Chuck Doswell said...


Just for purposes of clarification: I'm definitely not opposed to increasing support for tornado science. Having a VORTEX-like field campaign in the southeast is what I believe to be a bad idea.

And I really object to the way this project was funded. This was a congressional forced boarding party to pirate funds for a pork barrel project. Yes, it's possible to take dirty money and do good things - I submit the NWC is an example of that. See:

But I think it's unethical to fund science this way, and scientists should be more concerned about the ethics of where their money comes from (as in the tobacco lobby, or the climate change deniers).

I would also suggest (and I'm not alone in this view) that it's way too soon after V2 for another big field campaign. We need new ideas and new technology that would fill in the gaps left by the two previous VORTEX projects.

I maintain there's no reason I know anything about to support the idea that near-storm environments in the southeast are unique to that region. Given the logical possibility that there IS a real difference, someone needs to do a careful study that shows the differences rigorously, and publish the findings in a refereed journal. And they have to be able to show that the differences would result in a real difference in the physics of storms between the regions.
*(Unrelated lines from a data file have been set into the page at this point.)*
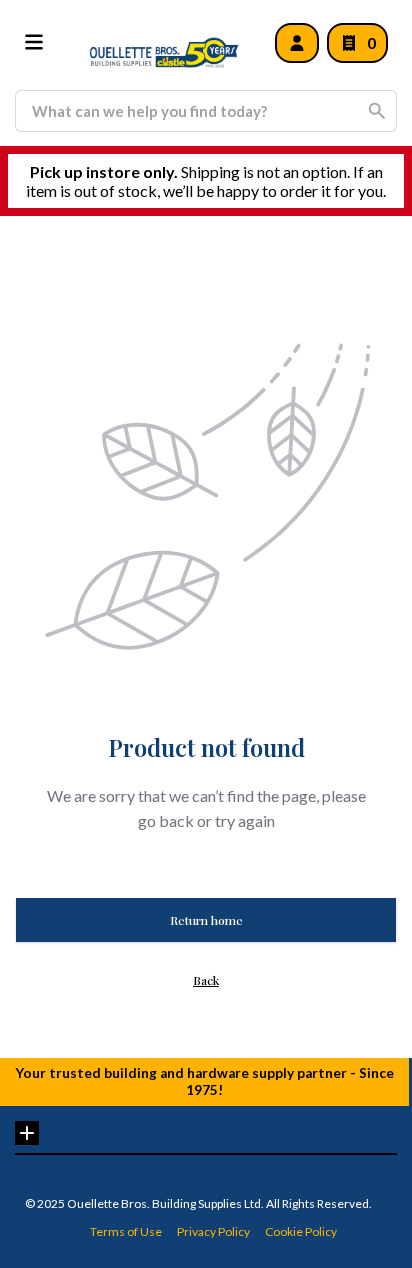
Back (206, 980)
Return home (206, 920)
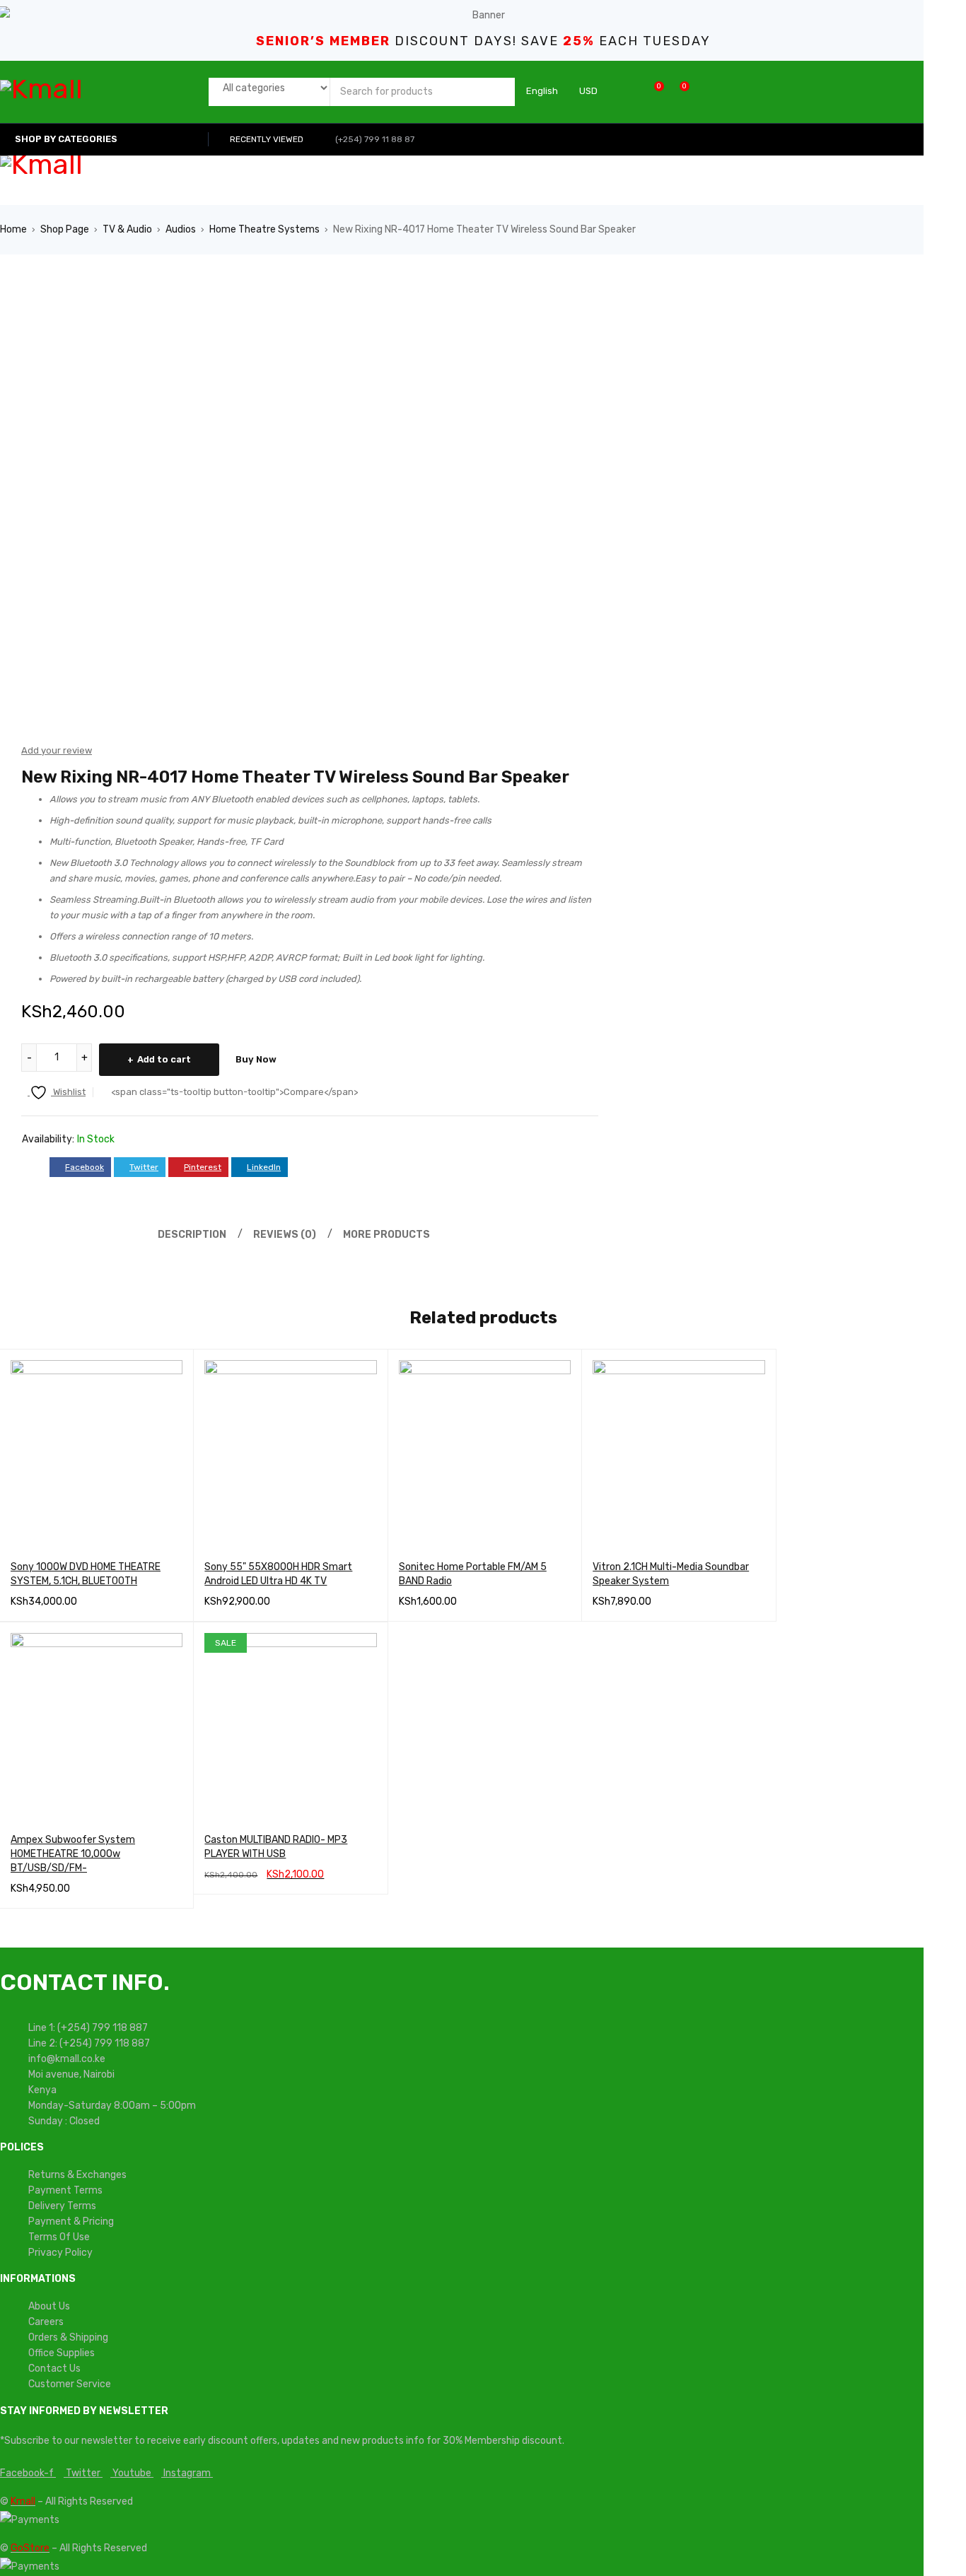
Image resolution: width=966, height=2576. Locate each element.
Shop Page (64, 229)
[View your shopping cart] (677, 92)
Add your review (56, 750)
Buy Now (256, 1059)
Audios (180, 229)
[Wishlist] (652, 91)
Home (13, 229)
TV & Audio (127, 229)
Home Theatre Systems (264, 229)
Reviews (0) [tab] (284, 1235)
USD (588, 91)
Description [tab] (192, 1235)
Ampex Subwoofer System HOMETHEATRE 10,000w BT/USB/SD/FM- (73, 1854)
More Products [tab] (386, 1235)
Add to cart (164, 1059)
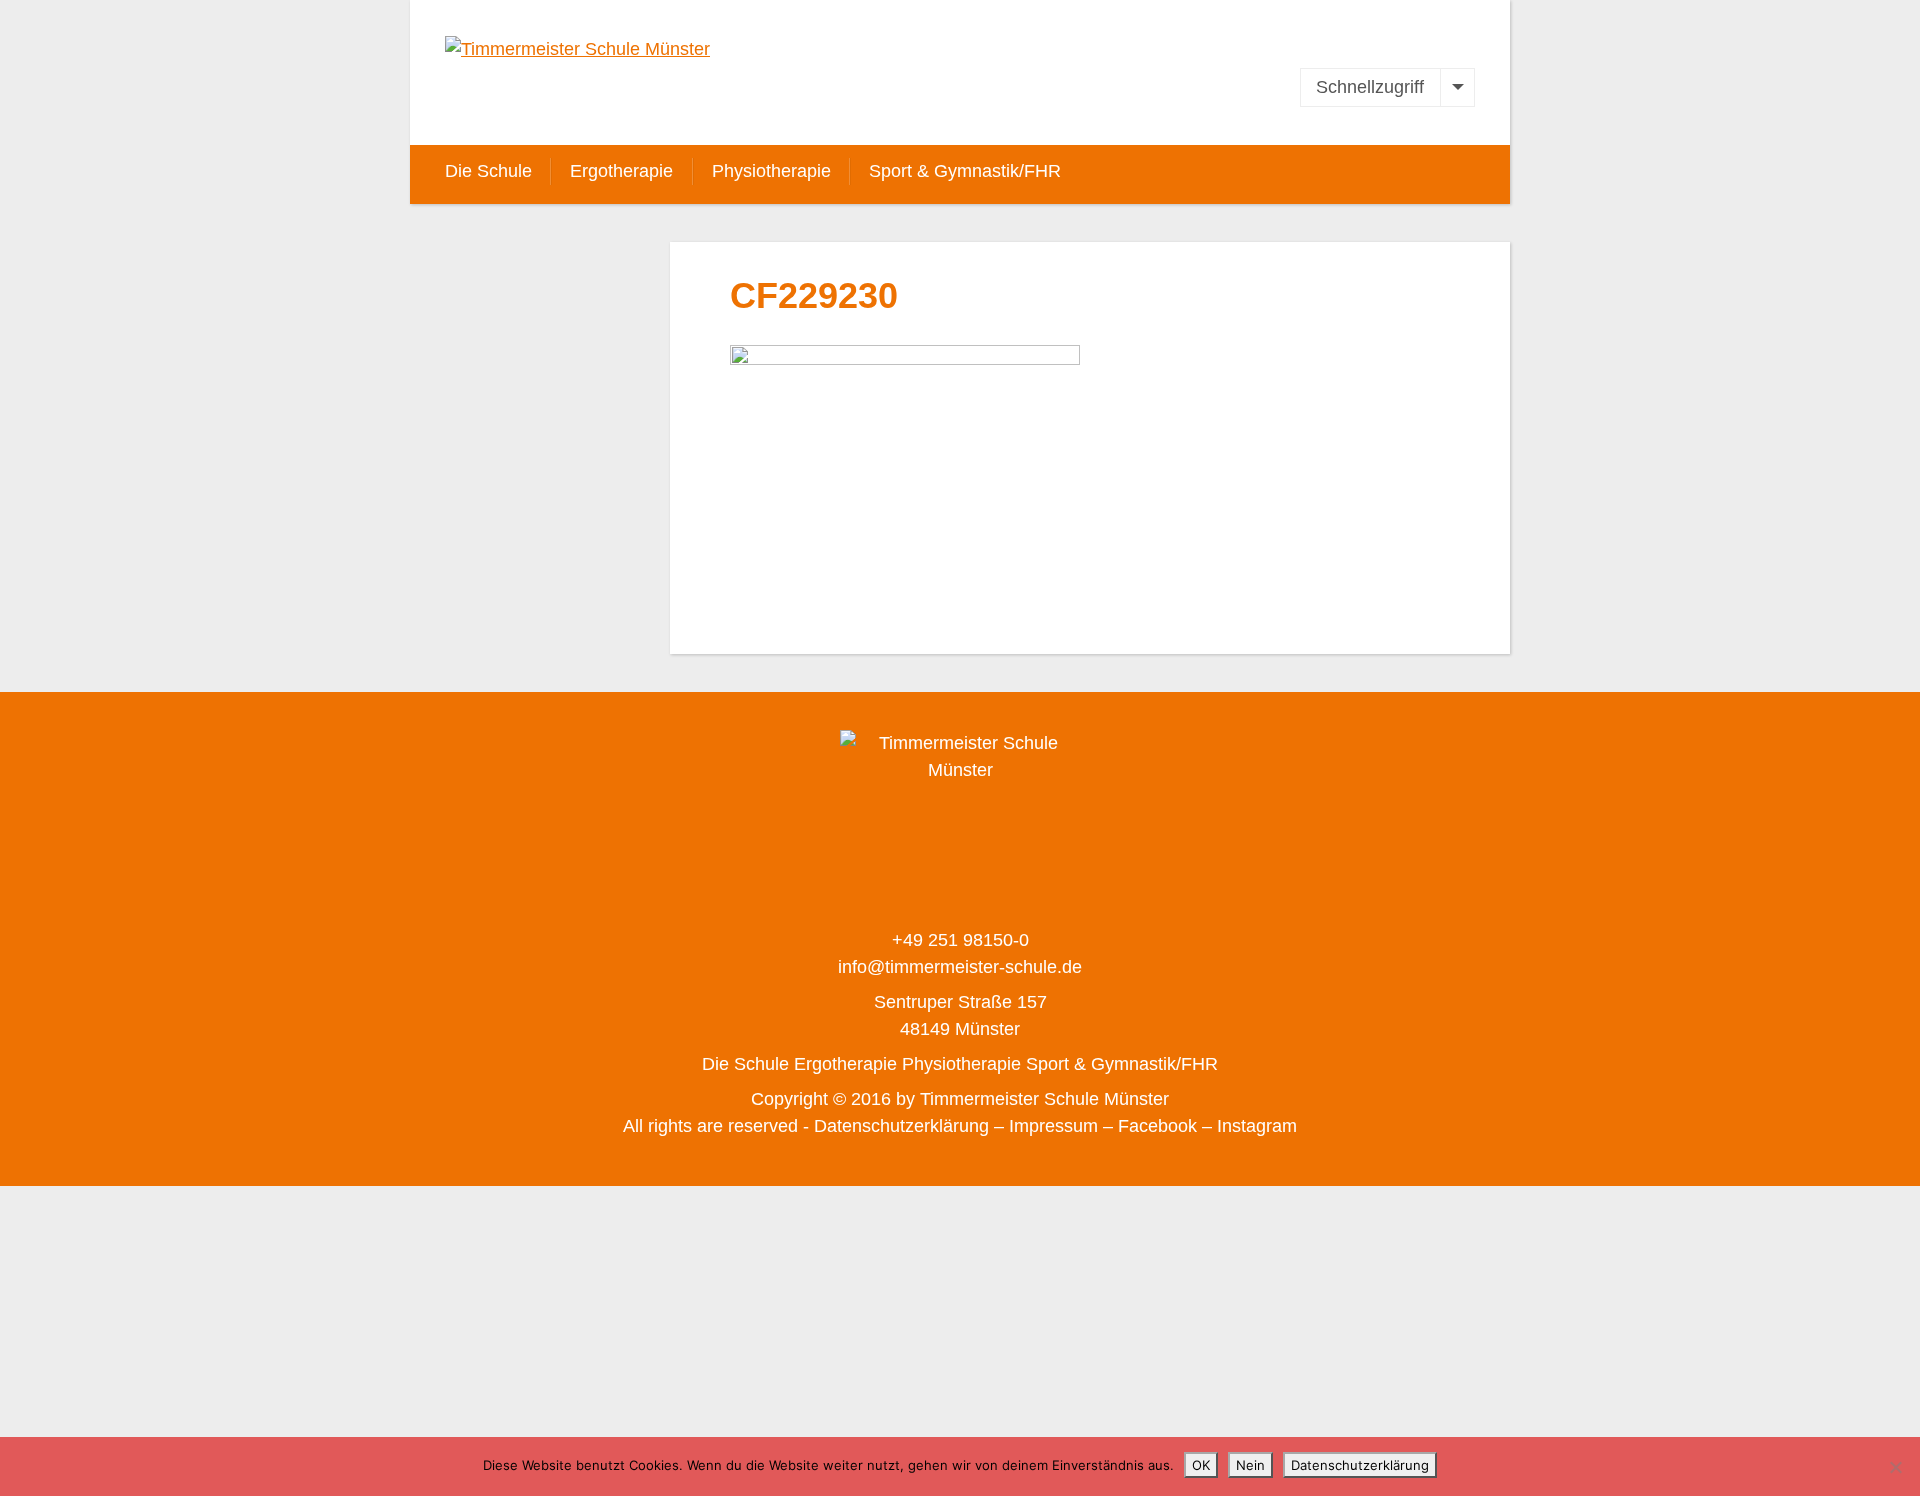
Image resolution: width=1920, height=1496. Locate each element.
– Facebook (1150, 1126)
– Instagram (1249, 1126)
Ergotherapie (621, 171)
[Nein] (1895, 1467)
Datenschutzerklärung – (909, 1126)
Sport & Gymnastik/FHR (965, 171)
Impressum (1053, 1126)
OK (1201, 1465)
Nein (1250, 1465)
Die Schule (488, 171)
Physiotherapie (771, 171)
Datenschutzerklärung (1360, 1465)
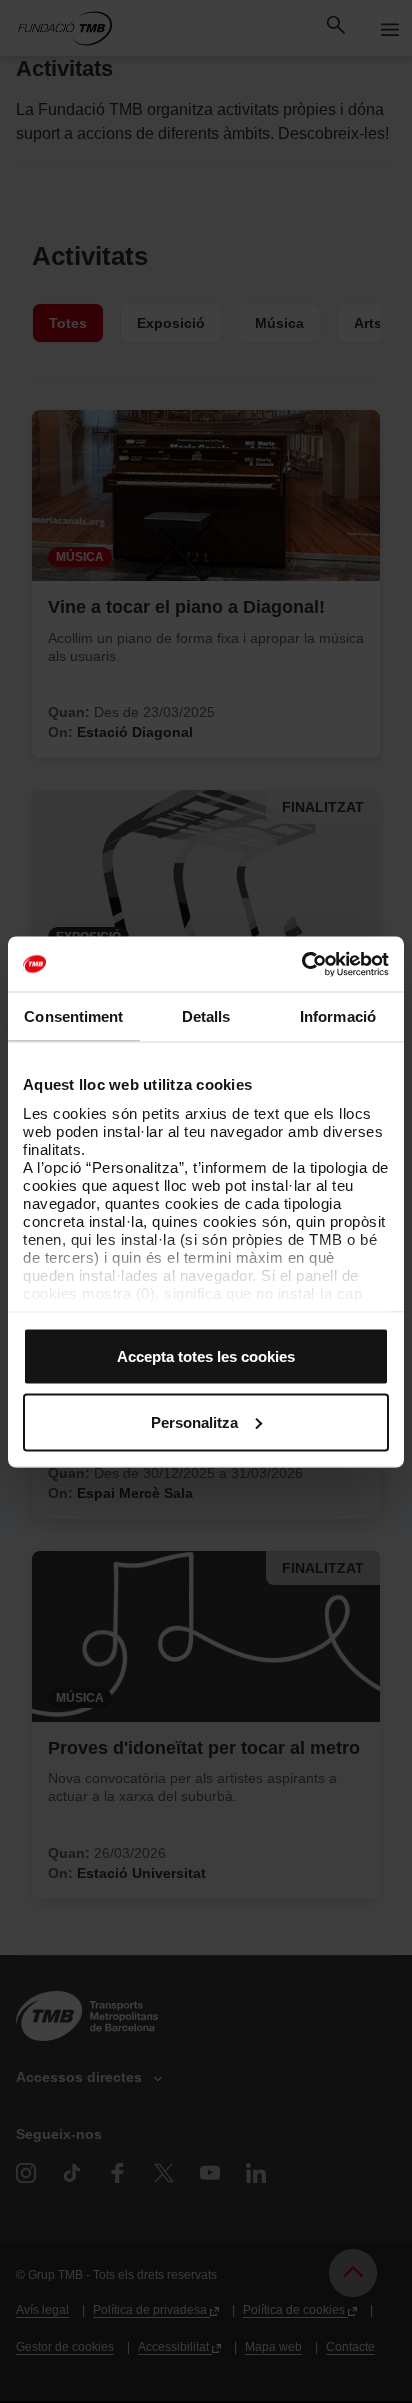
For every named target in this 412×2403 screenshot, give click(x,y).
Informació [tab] (338, 1016)
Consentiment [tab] (73, 1016)
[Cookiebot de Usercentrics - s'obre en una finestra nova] (301, 964)
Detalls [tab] (206, 1016)
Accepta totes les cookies (206, 1356)
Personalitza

If substantial differences between the regions existed and were unknown to science, then it would seem plausible to predict that severe storm forecasting in the southeast would be radically less effective than on the plains. Has anyone shown that the SPC is particularly inaccurate in their forecasts for severe storms in the southeast?

Garrett Fornea said...

I am personally worried about what this means for chasing and other traffic issues in the South. Here, we do occasionally see other chasers, but for now, we do not see those long lines of chaser convergence. If VORTEX thinks they can simply roll their 100-vehicle army into the woods of Mississippi, they've got another thing coming. And God help us if another errant TV show tries to follow them here.

Anonymous said...

Dan Lilledahl from Georgia said: Good comments Chuck. And agree with you Garrett Fornea...I live and work in the Atlanta metro area as a Meteorologist and I would loath to see the day chasers tried to converge on the Atlanta metro, with it's near-legendary traffic snarls. I think it is just plain silly to propose that there is some different kind of "meteorology" going on here in the deep south versus in the Midwest (where I grew up) and Central Plains in regards to tornado formation. I think the only plausible differences arise from awareness (getting alerts to people in rural areas especially), the time of day some unfortunate events occurred (Gainesville, GA way back on April 6, 1936, which killed 203 people, occured in the morning, for example), and visibility issues, albeit April 27, 2011 would take issue with that.

Anonymous said...

From Dan Lilledahl from Georgia again...Chuck, I like your last sentence in your "Update" about the SPC and inaccuracies in severe storms forecasting for the southeast. I had a near front-row seat to April 27, 2011, and after combing through the SPC's archive of their forecast products (outlooks, mesoscale discussions, watches) for the event, they were VERY clear in their wording of how serious the event was turing out (verbage such as "historic", "classic" were bandied about).

Jonathan Finch said...

Several years ago I prepared a tornado climatology for the BHM and HSV areas of responsibility. The results are at this link, at the top of the page. There is a well defined maximum over the last 10 days of March, with a general peak from March 11 to April 20. Of course, tornado days
are much more infrequent in the southeast than the plains, but you can get many in one day when an "outbreak" occurs.

Anonymous said...
This comment has been removed by a blog administrator.
Anonymous said...
This comment has been removed by a blog administrator.
Chuck Doswell said...
This comment has been removed by the author.
Chuck Doswell said...

Dan Lilledahl,

I'm deleting your last two comments. If you want to carry on a discussion with someone else making comments here, please make it relevant to the topic. For such things as link issues, I ask that you not use my blog for that.